Rodrigo Constantino
Minha própria reação foi exacerbada: enxerguei fraqueza no tom excessivamente conciliatório, sugerido por Temer, e cheguei a constatar que era o fim na luta contra o arbítrio do sistema. Nos grupos de bastidores da direita, o sentimento era de frustração e revolta, além de certo desespero: "eles venceram". Mas nada como um dia após o outro...
Refletindo com mais calma sob vários ângulos, fica mais claro que jornalistas experientes como Augusto Nunes têm um ponto: Bolsonaro pode ter feito uma jogada inteligente. E cá entre nós: a esquerda já saiu da euforia acerca da "covardia" do presidente para a preocupação e até revolta com o "papelão" de Temer na possível pacificação da República. E quando a esquerda não gosta muito de algo, eu já passo a gostar mais!
Falam num acordo costurado por Temer, Ciro Nogueira e Artur Lira, que traga mais harmonia aos poderes. O inquérito ilegal das Fake News, por exemplo, seria transferido para a PGR, seu caminho legal. Entre outros pontos de recuos mútuos. Não vamos esquecer que o principal fator de revolta do lado patriótico é o ativismo de Moraes, que foi indicado ao STF pelo Temer.
Se fui precipitado e injusto em minha reação inicial - e torço muito por isso - volto atrás e assumo o erro sem problema. Nunca tive compromisso com erro. Sigo desconfiado de acordo com esse sistema, mas não sou revolucionário, e sim um liberal com viés conservador. Se houver recuo do lado de lá também, então o Brasil ganha. E meu compromisso é e sempre foi com o povo brasileiro.

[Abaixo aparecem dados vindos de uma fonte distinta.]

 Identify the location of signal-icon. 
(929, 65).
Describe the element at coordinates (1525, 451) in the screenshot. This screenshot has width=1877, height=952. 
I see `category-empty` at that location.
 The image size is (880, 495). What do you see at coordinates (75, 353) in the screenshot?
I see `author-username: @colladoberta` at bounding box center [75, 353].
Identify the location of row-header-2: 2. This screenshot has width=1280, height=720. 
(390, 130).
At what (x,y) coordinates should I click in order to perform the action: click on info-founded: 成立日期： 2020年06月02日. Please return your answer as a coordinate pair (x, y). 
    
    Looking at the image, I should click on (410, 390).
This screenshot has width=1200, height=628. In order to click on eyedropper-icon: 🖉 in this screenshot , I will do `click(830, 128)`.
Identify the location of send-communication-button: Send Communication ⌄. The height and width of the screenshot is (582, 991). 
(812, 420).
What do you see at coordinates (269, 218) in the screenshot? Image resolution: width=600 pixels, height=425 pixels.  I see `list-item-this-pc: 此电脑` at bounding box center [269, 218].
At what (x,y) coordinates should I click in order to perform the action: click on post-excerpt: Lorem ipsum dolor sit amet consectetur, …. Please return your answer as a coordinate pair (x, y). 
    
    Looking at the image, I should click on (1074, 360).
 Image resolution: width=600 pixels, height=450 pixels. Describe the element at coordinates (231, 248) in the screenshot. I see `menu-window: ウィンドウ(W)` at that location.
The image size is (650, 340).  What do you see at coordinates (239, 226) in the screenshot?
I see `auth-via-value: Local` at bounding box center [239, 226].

A situação colocada pela greve dos caminhoneiros agravou bastante o quadro. Cheguei a criticar os métodos na véspera, alegando que poderia prejudicar o povo, os mais pobres. Tem uma turma do "vai ou racha", do "tudo ou nada", que quer ver o circo pegar fogo pois acha que o seu lado leva a melhor na guerra: esquerdistas que apostam na queda de Bolsonaro e bolsonaristas que apostam numa ruptura revolucionária de direita. Esse nunca foi meu perfil, e tentei em diversos momentos alertar para o perigo de levarem o país nessa direção. Ninguém quer uma convulsão social, uma guerra civil.
O que Bolsonaro fez foi acenar para a pacificação, e resta saber o custo dela. Paz na escravidão não serve, e se o arbítrio continuar, haverá caos certamente. Mas há uma possibilidade de mudança de postura. Afinal, Bolsonaro colocou a bola no campo do STF, demonstrou capacidade de ceder, rechaçando a narrativa midiática de que é um golpista. Ele nunca quis fechar o STF, e sim fazê-lo retornar ao seu campo, dentro das quatro linhas da Constituição.
Ninguém sabe ao certo se isso vai mesmo acontecer. Mas se os ministros mais ativistas insistirem em suas ações e falas, ficará mais escancarado ao mundo todo quem de fato acena para o golpismo. Espera-se que o tal acordo tenha sido feito de uma posição de força do presidente, com base na multidão que ele arrastou para as ruas no feriado da Independência. Os veículos de comunicação que agem como partido de oposição ficaram perdidos e sem discurso. Queriam o Bolsonaro "golpista", da ruptura.
Se houver um recuo de ambos os lados, o Brasil ganha. O sistema é forte demais, poderoso, ainda que podre. Antes da nota do presidente, gravei o podcast da Gazeta e comentei exatamente isso: ninguém pode menosprezar a resiliência dos "monstros do pântano", que estão aí desde sempre, passando por confisco do Collor, FHC, PT. São sobreviventes num ambiente hostil, controlam o jogo, são os tais donos do poder. Não se peita o sistema impunemente, e o Brasil não vai virar a Suíça num mandato de direita.
Eis a dúvida. Mas quero crer na possibilidade de reformas graduais, sem mergulhar o país numa guerra civil. Se há ainda essa chance, então Bolsonaro pode ter acertado. Cabe agora ao STF devolver a bola com suavidade, ciente do risco de dar uma bicuda nela.